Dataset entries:
____
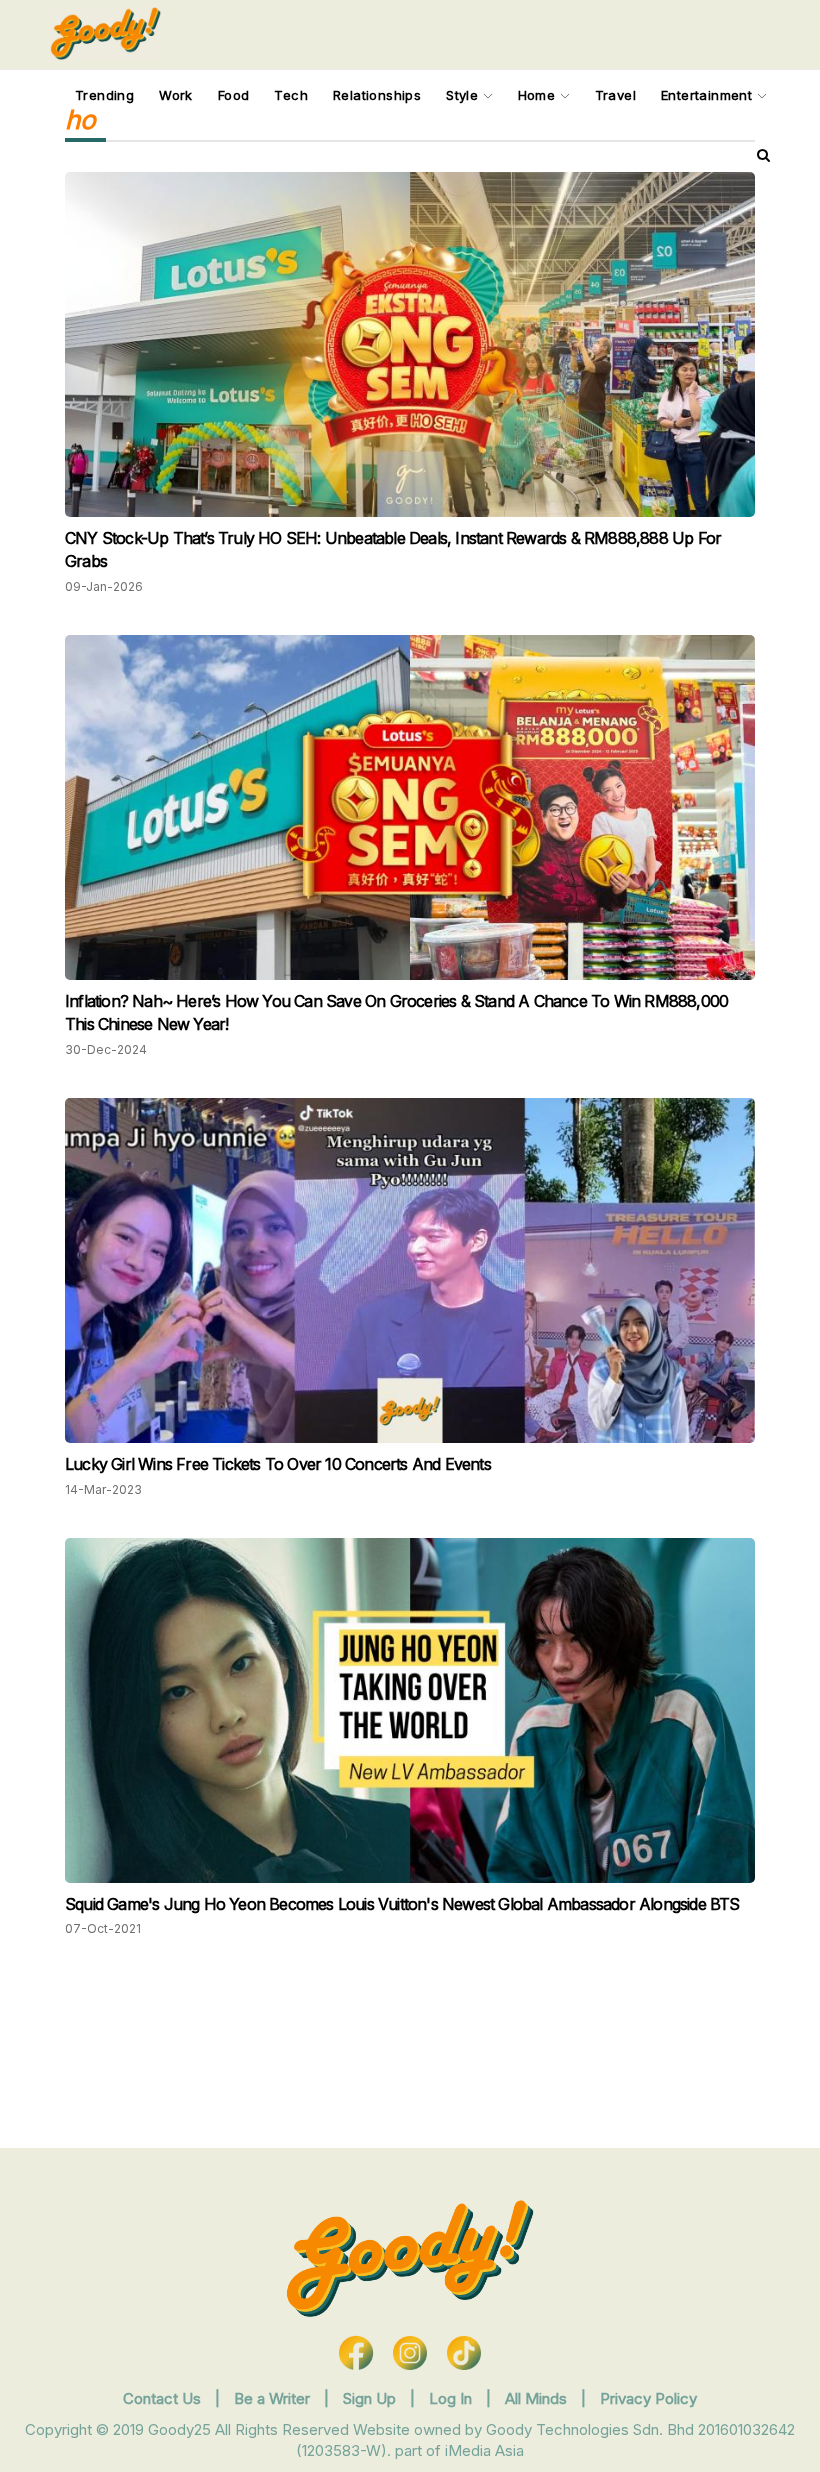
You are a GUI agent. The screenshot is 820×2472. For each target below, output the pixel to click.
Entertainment (709, 95)
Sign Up (371, 2398)
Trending (104, 95)
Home (539, 95)
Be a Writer (272, 2398)
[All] (763, 155)
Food (234, 95)
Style (464, 95)
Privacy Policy (648, 2398)
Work (176, 95)
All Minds (538, 2398)
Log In (452, 2398)
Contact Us (162, 2398)
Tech (291, 95)
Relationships (377, 95)
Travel (615, 95)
____
WORK TO COMPLETE: Write out the records exactly. Do not carry the pictures over.

RESULT:
You are a GUI agent. The screenshot is 820×2472. For each target below, output the pixel to click.
Entertainment (709, 95)
Sign Up (371, 2398)
Trending (104, 95)
Home (539, 95)
Be a Writer (272, 2398)
[All] (763, 155)
Food (234, 95)
Style (464, 95)
Privacy Policy (648, 2398)
Work (176, 95)
All Minds (538, 2398)
Log In (452, 2398)
Contact Us (162, 2398)
Tech (291, 95)
Relationships (377, 95)
Travel (615, 95)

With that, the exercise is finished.